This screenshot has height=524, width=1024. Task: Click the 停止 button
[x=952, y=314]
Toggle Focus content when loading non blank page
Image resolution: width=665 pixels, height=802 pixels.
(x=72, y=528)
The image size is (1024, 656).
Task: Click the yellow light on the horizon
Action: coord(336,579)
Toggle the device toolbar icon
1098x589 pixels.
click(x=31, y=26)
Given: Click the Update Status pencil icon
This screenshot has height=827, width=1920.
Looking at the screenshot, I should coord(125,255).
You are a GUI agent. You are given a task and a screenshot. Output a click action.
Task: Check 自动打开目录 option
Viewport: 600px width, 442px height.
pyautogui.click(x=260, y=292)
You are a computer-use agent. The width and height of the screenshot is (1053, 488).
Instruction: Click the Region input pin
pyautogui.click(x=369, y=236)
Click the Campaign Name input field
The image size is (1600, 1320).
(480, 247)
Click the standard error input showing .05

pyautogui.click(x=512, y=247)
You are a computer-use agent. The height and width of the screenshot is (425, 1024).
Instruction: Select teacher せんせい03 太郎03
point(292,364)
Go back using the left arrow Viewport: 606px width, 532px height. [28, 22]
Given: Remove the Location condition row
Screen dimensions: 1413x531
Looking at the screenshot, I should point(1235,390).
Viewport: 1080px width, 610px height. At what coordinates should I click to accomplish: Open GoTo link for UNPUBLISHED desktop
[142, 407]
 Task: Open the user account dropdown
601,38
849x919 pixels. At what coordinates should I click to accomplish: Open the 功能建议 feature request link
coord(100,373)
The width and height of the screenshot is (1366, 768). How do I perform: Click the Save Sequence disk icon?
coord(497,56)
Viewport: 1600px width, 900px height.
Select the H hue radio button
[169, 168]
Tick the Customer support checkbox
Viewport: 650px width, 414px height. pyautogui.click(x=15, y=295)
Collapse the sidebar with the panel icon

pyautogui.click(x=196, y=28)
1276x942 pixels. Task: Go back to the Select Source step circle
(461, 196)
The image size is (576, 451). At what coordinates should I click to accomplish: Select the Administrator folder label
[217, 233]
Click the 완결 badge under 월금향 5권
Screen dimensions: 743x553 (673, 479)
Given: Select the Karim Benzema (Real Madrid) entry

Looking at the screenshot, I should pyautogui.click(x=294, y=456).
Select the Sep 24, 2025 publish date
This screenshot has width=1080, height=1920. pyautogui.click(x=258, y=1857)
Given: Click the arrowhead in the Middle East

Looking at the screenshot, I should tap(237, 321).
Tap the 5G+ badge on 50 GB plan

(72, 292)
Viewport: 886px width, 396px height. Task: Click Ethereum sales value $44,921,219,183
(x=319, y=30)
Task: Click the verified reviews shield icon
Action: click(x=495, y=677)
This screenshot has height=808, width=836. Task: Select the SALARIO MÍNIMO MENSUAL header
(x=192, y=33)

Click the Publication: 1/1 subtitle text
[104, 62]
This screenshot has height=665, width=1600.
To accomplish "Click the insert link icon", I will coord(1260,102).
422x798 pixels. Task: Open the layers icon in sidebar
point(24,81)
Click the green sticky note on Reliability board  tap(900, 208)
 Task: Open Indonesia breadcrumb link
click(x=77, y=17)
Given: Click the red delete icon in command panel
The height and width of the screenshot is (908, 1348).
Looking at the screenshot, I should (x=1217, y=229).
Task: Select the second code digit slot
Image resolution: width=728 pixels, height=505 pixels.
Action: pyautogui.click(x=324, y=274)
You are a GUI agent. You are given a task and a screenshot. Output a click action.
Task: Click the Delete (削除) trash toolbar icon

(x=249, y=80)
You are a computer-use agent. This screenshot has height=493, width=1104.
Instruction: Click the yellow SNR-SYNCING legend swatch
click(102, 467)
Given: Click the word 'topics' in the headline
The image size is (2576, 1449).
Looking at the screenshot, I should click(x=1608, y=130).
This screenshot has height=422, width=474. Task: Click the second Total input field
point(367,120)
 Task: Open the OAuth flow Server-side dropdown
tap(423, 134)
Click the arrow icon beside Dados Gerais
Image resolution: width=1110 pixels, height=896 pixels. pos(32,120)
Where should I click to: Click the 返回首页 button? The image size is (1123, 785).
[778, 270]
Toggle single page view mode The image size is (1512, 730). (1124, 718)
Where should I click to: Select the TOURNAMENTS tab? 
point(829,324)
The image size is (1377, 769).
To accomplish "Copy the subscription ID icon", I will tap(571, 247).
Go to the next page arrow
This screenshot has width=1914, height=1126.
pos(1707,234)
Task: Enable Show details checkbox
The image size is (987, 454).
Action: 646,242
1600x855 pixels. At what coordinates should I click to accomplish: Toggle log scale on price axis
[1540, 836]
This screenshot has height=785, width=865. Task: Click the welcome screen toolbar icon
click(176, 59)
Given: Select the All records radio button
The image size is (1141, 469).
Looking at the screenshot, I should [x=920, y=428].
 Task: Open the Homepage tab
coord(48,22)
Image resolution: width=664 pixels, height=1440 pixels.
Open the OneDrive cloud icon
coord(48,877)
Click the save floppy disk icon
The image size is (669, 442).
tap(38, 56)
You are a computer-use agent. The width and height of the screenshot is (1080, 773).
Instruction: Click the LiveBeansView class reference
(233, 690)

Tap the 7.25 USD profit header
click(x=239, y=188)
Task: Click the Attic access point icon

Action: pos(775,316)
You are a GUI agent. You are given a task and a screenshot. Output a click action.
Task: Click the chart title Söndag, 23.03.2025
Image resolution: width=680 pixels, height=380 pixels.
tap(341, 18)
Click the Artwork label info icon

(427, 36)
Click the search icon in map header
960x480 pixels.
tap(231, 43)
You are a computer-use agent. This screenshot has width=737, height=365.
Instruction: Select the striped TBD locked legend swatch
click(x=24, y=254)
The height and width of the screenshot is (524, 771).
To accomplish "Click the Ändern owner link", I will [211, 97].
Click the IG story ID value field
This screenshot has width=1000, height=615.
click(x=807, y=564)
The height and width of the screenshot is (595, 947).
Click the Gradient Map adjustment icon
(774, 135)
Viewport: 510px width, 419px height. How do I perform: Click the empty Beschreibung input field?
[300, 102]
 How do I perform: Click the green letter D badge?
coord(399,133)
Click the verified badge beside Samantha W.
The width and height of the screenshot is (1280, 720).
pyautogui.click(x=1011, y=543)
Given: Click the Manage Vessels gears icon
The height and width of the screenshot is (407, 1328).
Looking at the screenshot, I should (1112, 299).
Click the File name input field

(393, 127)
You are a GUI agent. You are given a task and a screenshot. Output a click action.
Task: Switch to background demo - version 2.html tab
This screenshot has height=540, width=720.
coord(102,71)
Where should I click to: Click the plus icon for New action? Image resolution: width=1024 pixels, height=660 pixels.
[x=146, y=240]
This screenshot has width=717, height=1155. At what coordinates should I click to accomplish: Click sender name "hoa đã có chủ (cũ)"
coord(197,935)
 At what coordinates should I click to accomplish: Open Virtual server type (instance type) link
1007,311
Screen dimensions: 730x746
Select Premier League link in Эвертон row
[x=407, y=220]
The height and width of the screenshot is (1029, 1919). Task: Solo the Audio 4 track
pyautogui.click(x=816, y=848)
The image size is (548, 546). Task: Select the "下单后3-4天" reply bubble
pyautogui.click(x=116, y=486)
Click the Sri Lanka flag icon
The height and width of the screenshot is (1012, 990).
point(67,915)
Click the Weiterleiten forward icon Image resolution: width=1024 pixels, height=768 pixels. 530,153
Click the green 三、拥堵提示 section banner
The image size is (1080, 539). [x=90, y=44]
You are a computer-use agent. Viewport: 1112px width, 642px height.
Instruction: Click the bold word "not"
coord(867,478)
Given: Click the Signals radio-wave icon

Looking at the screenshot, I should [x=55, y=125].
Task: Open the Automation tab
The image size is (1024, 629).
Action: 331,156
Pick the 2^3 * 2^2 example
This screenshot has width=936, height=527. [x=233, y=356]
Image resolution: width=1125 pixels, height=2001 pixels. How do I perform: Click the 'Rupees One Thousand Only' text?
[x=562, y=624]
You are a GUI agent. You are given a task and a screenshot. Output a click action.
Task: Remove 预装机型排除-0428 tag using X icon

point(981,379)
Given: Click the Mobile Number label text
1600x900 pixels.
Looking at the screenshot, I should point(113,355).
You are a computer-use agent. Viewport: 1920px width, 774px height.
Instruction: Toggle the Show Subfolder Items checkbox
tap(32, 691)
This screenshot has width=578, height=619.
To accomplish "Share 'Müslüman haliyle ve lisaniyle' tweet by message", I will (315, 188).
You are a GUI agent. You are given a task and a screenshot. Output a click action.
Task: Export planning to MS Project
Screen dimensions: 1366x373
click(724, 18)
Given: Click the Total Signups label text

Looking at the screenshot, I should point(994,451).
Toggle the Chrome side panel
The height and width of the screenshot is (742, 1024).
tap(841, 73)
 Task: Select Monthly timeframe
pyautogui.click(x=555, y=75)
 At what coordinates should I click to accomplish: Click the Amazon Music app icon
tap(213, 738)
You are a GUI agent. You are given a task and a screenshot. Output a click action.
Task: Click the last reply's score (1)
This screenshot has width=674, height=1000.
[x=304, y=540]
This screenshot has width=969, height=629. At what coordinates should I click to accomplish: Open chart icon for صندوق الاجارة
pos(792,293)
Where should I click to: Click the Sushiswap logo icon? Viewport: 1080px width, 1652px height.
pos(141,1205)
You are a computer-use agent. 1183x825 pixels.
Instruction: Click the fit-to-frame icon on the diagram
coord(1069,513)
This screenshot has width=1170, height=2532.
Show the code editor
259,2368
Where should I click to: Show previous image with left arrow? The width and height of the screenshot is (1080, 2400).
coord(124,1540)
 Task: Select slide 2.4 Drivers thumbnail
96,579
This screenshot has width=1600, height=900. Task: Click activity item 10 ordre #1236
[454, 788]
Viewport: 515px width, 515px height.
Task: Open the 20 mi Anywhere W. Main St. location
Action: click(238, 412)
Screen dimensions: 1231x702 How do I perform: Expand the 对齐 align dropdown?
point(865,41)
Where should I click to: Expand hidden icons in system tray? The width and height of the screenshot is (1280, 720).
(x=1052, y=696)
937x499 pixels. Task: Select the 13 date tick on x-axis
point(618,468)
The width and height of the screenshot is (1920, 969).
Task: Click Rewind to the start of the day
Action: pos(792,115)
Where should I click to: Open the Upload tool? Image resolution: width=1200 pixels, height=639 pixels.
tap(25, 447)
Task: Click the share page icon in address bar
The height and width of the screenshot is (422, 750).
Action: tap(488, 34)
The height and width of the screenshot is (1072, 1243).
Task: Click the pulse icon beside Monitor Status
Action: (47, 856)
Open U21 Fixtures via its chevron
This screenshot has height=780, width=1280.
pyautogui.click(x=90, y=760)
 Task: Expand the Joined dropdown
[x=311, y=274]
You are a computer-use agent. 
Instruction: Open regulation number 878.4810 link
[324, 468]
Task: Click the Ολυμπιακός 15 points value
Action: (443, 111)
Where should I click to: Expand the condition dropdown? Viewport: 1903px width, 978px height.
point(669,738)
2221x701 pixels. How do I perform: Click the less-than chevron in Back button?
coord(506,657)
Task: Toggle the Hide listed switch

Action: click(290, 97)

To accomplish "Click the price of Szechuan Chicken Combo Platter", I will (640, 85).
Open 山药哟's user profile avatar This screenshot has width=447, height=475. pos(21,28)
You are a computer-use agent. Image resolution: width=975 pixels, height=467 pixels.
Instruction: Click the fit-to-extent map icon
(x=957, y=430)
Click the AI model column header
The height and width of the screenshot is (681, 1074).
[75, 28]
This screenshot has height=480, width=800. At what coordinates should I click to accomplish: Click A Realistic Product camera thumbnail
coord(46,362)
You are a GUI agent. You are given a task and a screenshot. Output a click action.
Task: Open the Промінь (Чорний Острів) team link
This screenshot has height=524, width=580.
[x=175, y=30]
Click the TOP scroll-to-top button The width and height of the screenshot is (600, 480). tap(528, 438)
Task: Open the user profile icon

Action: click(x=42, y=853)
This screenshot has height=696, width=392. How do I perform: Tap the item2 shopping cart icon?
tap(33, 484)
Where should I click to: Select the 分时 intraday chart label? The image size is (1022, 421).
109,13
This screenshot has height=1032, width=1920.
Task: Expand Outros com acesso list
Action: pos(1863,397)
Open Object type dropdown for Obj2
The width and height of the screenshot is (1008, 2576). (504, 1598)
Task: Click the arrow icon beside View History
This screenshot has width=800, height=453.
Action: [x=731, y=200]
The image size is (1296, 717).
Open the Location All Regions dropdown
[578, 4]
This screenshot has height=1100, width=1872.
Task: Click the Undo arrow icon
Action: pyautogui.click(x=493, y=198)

· · · ·

▸ **TASK BRIEF**:
Find the string "computer" in the data. Report each line it appears in.

▸ **RESPONSE TO THIS EXERCISE**:
You are a computer-use agent. The width and height of the screenshot is (1053, 488).
You are a computer-use agent. The height and width of the screenshot is (425, 1024).
You are a computer-use agent. This screenshot has height=493, width=1104.
You are a computer-use agent. The width and height of the screenshot is (1080, 773).
You are a computer-use agent. This screenshot has width=737, height=365.
You are a computer-use agent. Viewport: 1112px width, 642px height.
You are a computer-use agent. Viewport: 1920px width, 774px height.
You are a computer-use agent. 1183x825 pixels.
You are a computer-use agent. 
You are a computer-use agent. Image resolution: width=975 pixels, height=467 pixels.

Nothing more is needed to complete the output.